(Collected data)
[Start of section]
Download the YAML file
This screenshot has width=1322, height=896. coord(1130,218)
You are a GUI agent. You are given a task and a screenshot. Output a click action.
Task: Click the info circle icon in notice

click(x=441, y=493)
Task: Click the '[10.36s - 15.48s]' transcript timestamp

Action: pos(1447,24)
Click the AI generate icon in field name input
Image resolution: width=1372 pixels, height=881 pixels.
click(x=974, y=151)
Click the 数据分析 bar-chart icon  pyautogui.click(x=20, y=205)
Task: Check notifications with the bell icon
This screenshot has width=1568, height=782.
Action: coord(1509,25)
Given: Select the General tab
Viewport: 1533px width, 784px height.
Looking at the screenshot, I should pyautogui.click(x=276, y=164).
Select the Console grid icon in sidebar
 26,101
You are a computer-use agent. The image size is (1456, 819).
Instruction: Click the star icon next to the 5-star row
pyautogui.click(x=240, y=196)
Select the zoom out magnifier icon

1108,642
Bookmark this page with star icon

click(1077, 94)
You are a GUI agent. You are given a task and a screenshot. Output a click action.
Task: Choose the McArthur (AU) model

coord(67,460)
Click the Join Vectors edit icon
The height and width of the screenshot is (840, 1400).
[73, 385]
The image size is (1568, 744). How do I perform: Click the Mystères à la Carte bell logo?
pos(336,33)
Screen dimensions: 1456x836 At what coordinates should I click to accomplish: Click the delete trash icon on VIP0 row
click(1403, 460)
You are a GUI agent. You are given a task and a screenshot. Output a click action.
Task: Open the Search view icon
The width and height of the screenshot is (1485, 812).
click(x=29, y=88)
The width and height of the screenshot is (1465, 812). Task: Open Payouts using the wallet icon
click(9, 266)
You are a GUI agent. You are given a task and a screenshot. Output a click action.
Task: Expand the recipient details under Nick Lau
[End of section]
- _Task instructions_
Repeat only the stretch of lines that opens with the line containing "Screen dimensions: 1456x836" and closes with the final line of the entries, both included, exactly as written.

- _Response area_
Screen dimensions: 1456x836 At what coordinates should I click to accomplish: Click the delete trash icon on VIP0 row
click(1403, 460)
You are a GUI agent. You are given a task and a screenshot. Output a click action.
Task: Open the Search view icon
The width and height of the screenshot is (1485, 812).
click(x=29, y=88)
The width and height of the screenshot is (1465, 812). Task: Open Payouts using the wallet icon
click(9, 266)
You are a GUI agent. You are given a task and a screenshot. Output a click action.
Task: Expand the recipient details under Nick Lau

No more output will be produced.